- Extracted entries -
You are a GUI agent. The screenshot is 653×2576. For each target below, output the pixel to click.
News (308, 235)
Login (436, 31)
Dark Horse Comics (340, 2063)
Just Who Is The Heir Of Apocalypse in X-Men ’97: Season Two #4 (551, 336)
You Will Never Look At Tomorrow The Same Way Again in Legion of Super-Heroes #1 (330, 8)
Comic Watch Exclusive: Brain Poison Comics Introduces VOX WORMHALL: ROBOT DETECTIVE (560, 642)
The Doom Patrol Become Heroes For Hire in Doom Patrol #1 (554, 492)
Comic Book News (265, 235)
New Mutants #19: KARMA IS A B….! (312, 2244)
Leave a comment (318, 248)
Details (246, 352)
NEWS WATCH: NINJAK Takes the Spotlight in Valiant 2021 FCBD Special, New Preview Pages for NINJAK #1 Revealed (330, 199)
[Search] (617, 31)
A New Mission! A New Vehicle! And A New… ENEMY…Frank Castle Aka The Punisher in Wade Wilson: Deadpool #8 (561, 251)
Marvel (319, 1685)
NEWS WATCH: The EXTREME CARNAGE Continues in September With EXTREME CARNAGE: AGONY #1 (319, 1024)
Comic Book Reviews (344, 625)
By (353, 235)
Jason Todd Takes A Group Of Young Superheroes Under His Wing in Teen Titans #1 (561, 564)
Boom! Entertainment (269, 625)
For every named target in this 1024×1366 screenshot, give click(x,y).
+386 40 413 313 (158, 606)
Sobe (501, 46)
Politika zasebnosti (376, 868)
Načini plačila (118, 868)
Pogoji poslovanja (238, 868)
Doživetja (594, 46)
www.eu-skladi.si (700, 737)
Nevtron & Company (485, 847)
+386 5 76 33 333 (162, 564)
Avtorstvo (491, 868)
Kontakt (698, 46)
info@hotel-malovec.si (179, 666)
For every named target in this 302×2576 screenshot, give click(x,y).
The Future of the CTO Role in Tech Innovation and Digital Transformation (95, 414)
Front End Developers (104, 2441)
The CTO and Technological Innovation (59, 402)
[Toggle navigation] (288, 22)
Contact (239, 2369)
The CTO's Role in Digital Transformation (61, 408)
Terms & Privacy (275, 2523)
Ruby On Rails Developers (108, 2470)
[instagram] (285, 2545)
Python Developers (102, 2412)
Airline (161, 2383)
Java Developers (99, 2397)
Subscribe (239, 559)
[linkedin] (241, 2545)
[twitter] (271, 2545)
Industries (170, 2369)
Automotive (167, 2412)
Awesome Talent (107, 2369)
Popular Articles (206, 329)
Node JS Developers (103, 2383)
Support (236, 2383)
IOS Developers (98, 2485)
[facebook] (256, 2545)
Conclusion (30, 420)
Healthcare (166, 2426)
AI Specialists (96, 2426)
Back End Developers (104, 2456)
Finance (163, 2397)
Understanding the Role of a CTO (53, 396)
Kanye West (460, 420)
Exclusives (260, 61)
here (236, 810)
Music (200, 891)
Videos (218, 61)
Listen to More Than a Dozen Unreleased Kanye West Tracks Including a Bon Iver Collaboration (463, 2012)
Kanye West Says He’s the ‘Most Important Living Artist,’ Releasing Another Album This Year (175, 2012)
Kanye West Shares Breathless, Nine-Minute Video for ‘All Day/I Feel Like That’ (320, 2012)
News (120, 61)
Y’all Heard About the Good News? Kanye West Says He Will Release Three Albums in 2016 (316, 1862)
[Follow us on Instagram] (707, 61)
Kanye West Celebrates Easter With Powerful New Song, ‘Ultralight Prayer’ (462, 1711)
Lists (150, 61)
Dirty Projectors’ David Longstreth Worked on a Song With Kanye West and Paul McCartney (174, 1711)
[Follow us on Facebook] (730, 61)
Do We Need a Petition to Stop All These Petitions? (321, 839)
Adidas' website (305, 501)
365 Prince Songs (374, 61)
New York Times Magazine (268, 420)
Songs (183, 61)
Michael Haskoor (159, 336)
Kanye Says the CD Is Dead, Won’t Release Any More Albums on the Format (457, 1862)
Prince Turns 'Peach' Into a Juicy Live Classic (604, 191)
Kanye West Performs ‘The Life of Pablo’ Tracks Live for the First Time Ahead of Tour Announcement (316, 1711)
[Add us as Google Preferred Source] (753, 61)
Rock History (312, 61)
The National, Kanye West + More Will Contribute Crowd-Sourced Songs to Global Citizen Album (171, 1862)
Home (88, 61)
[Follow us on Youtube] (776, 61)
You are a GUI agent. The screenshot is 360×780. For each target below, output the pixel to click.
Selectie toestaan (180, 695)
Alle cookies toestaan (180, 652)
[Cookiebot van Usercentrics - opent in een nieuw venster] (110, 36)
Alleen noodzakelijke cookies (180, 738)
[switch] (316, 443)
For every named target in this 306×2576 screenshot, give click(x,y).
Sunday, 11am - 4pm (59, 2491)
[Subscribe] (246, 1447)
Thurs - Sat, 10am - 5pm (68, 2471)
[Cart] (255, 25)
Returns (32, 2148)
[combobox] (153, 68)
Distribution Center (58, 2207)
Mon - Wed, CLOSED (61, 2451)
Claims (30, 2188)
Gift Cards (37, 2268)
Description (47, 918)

- Task directions -
Write out the listing exactly from its first line to the line containing "Comic Watch Exclusive: Brain". Both of those lines belong in the answer.

- Your solution -
You are a GUI agent. The screenshot is 653×2576. For each target below, output the pixel to click.
News (308, 235)
Login (436, 31)
Dark Horse Comics (340, 2063)
Just Who Is The Heir Of Apocalypse in X-Men ’97: Season Two #4 (551, 336)
You Will Never Look At Tomorrow The Same Way Again in Legion of Super-Heroes #1 (330, 8)
Comic Watch Exclusive: Brain Poison Comics Introduces VOX WORMHALL: ROBOT DETECTIVE (560, 642)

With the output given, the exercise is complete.